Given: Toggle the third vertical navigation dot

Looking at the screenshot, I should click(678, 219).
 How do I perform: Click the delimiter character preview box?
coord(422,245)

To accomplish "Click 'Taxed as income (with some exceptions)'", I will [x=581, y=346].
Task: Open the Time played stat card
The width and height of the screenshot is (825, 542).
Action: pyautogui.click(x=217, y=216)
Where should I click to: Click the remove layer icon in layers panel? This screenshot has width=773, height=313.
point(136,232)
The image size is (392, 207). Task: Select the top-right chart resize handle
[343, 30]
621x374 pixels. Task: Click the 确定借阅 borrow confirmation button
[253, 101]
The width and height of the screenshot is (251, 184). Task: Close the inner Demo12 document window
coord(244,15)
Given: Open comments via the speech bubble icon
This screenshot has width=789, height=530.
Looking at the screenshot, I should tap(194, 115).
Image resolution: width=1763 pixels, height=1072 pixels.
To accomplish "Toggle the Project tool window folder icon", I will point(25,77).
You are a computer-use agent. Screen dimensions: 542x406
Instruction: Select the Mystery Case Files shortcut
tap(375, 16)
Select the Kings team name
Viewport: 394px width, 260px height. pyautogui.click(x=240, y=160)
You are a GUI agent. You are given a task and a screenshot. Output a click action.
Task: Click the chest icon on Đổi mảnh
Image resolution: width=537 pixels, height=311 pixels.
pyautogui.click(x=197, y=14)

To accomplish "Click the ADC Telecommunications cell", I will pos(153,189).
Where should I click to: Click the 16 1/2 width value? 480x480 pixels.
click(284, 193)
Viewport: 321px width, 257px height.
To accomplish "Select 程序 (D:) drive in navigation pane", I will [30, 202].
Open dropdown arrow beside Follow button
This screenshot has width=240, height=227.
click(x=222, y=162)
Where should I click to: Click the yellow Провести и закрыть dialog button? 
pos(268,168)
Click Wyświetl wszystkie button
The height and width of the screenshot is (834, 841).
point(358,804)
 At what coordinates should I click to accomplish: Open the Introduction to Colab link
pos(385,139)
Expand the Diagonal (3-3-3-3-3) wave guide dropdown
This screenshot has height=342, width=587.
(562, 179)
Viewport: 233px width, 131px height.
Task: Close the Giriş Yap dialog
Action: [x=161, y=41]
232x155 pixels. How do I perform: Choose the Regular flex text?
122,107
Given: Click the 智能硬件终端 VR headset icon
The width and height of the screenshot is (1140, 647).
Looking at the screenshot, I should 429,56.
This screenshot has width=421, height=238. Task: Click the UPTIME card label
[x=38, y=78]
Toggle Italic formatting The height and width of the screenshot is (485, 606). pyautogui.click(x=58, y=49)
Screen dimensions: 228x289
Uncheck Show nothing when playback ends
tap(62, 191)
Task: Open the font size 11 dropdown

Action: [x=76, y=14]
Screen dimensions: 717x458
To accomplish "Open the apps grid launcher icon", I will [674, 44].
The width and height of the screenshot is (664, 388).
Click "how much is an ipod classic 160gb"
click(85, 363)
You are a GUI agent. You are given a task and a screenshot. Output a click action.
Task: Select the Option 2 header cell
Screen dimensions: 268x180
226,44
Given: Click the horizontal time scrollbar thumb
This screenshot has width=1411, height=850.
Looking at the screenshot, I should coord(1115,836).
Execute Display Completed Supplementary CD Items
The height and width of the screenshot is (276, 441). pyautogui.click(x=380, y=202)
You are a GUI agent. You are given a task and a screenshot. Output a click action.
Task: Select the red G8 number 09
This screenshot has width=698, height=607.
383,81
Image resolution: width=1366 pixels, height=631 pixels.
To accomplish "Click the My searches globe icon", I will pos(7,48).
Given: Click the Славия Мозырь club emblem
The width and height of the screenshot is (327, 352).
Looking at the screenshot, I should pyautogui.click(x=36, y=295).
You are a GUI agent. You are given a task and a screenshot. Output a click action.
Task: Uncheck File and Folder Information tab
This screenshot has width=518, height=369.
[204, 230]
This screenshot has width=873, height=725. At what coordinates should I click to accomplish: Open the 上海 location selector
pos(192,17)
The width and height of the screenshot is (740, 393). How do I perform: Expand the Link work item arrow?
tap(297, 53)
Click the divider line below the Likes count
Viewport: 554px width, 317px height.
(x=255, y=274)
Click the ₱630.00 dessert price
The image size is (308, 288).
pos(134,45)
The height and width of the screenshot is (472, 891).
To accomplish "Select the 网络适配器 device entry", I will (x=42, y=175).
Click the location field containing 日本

▸ Your goal:
Please copy exactly, and only, the lines running from the one containing "The height and width of the screenshot is (472, 891)." through the end of the listing.

▸ Answer space:
The height and width of the screenshot is (472, 891).
To accomplish "Select the 网络适配器 device entry", I will (x=42, y=175).
Click the location field containing 日本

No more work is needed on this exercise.